= WHAT YOU HAVE TO DO =
Rewrite the lines below, replacing "screenshot" with "screen image" everywhere it appears and keeping everything else the same. Leave out the pictures.

====== INFORMATION PROVIDED ======

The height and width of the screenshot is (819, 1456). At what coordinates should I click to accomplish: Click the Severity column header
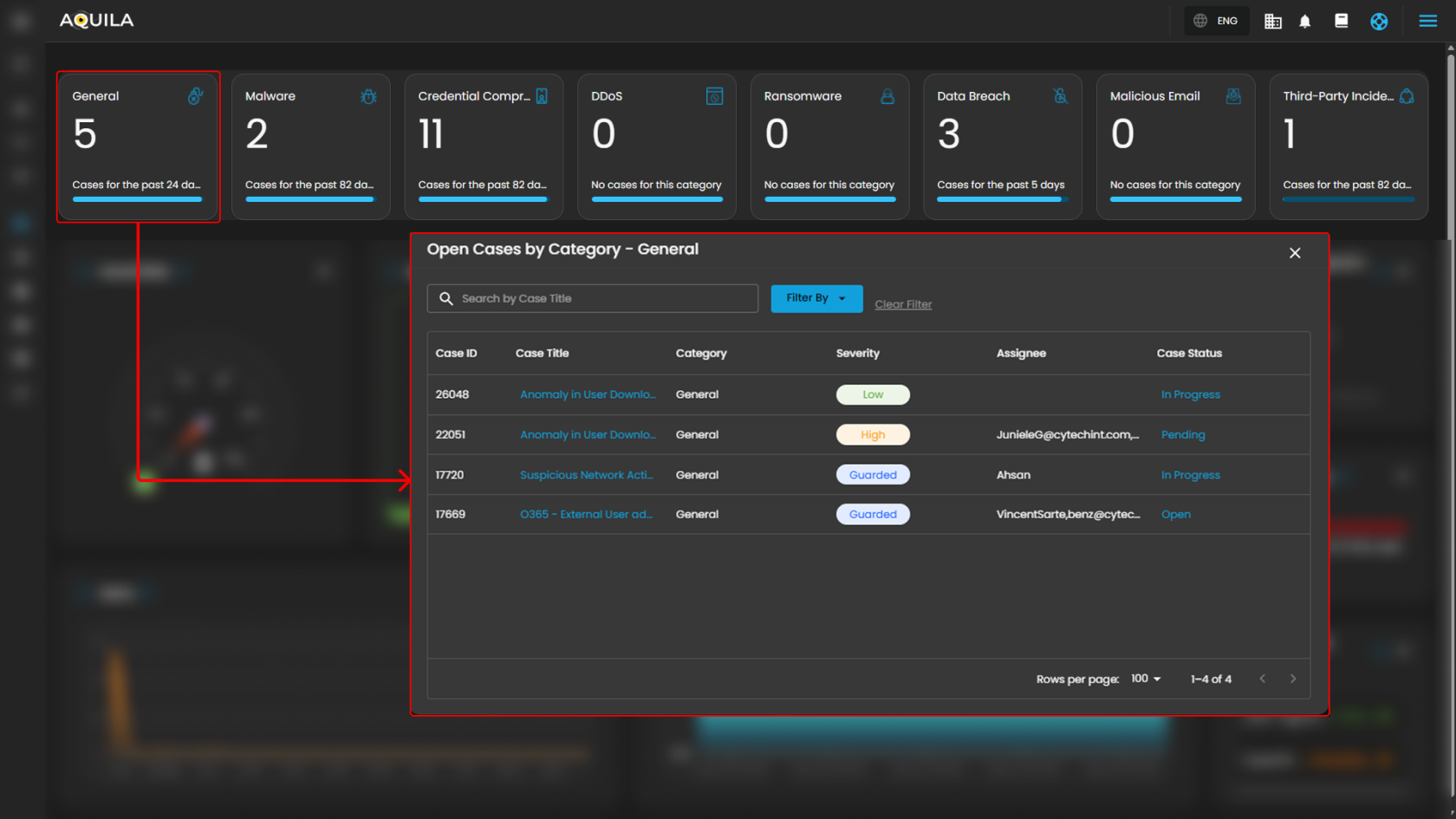[x=857, y=354]
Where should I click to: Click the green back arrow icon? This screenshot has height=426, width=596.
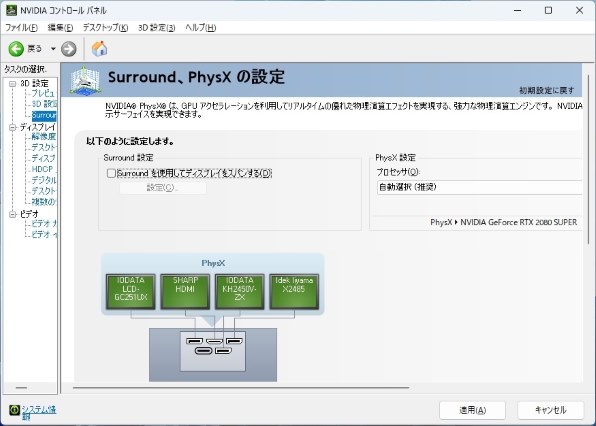[16, 49]
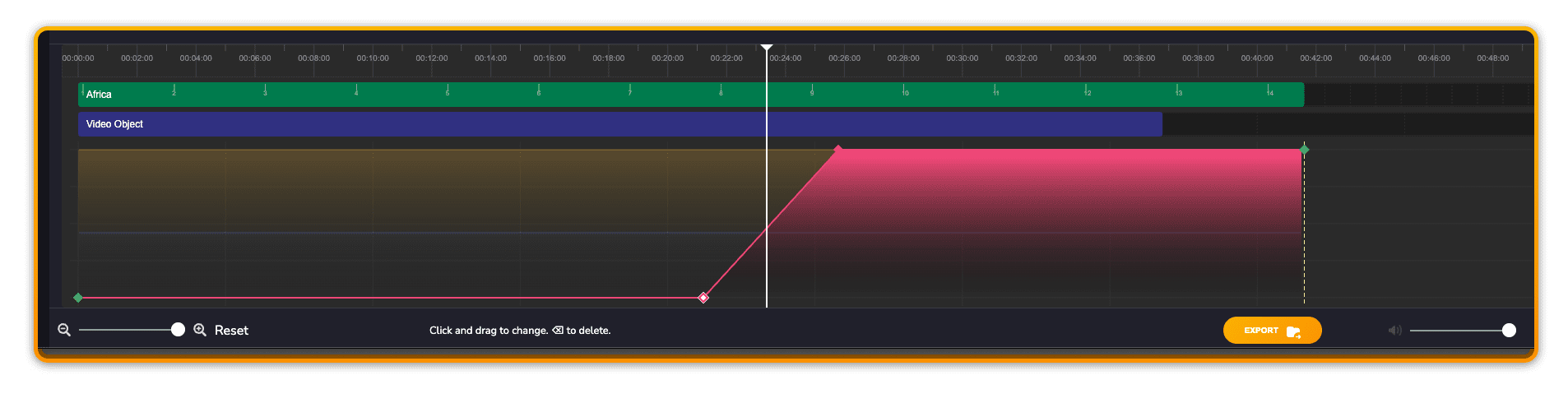Select the pink keyframe at ramp bottom
Screen dimensions: 1568x403
[x=703, y=298]
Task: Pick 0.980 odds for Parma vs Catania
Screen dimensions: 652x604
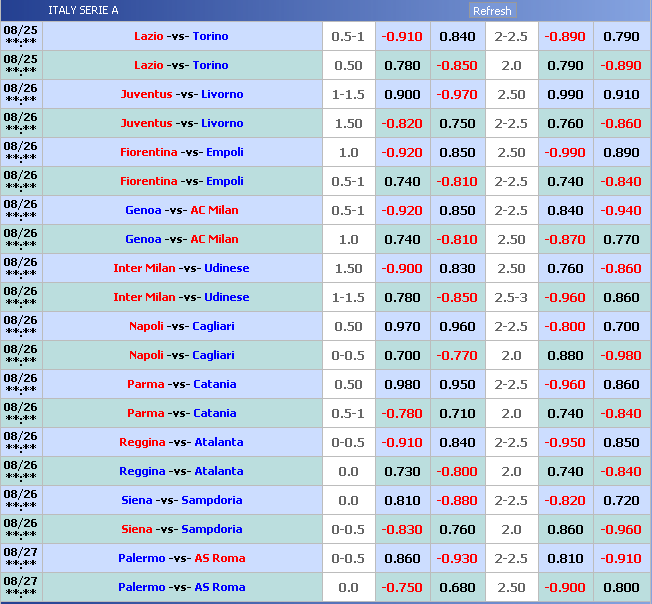Action: [402, 384]
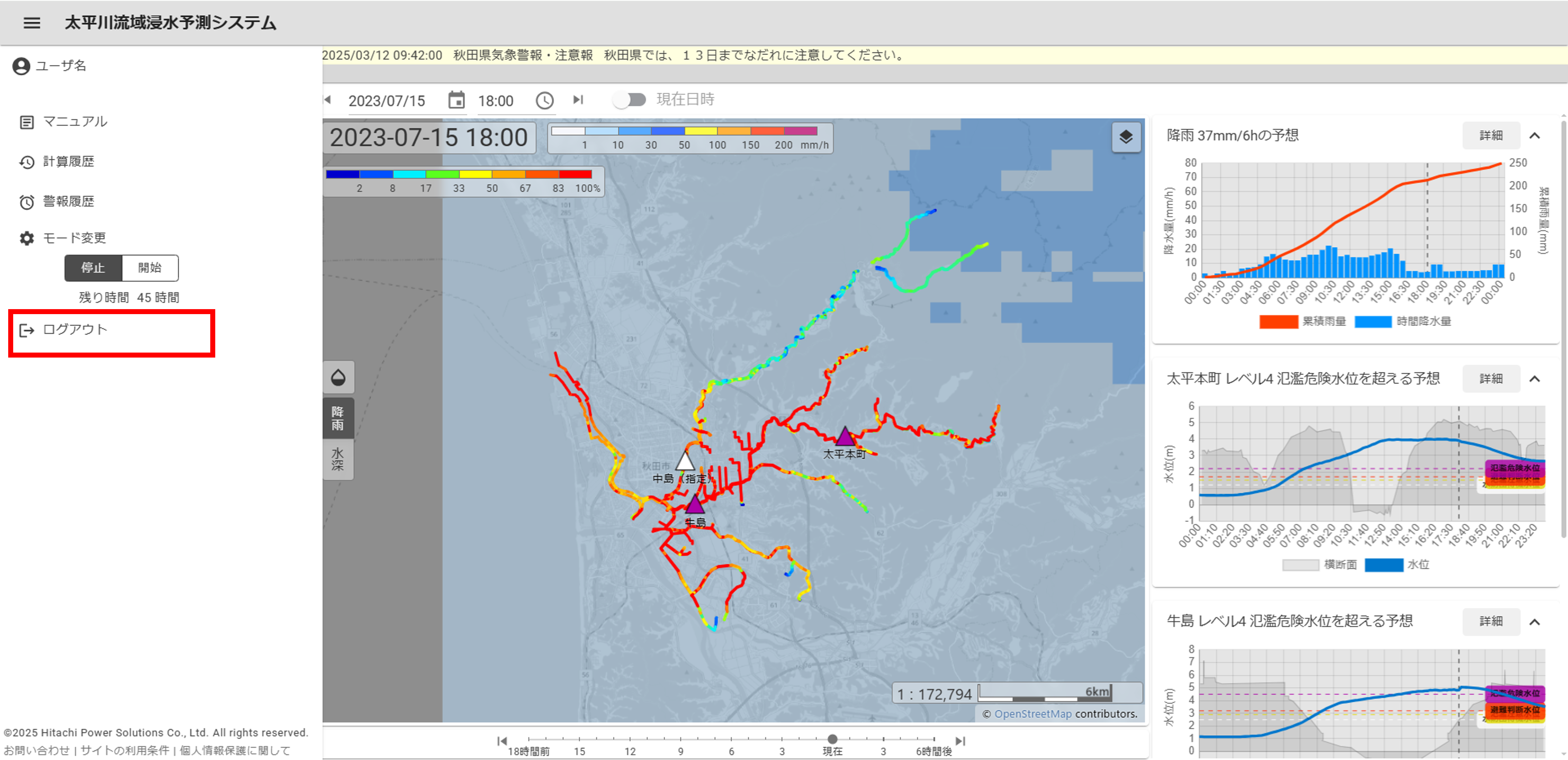
Task: Jump to timeline start at 18時間前
Action: 502,740
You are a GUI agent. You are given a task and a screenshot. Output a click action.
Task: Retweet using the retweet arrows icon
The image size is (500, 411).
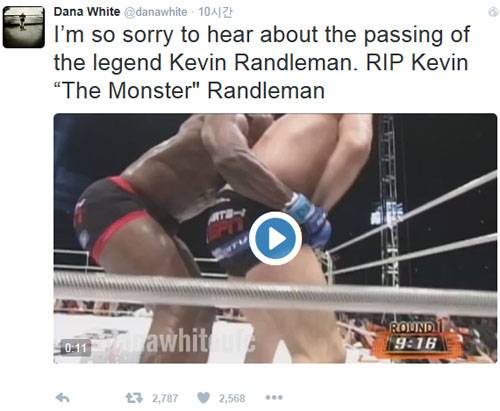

======

= ANSWER TO THE EXERCISE =
The height and width of the screen image is (819, 1456). At what coordinates should I click to accomplish: Click the Severity column header
[x=857, y=354]
Where should I click to: Click the green back arrow icon? This screen image has height=426, width=596.
[16, 49]
Select the pink keyframe at ramp bottom
Screen dimensions: 1568x403
[x=703, y=298]
Task: Pick 0.980 odds for Parma vs Catania
Screen dimensions: 652x604
Action: [402, 384]
Task: Jump to timeline start at 18時間前
Action: 502,740
You are a GUI agent. You are given a task and a screen image. Output a click action.
Task: Retweet using the retweet arrows icon
The image size is (500, 411).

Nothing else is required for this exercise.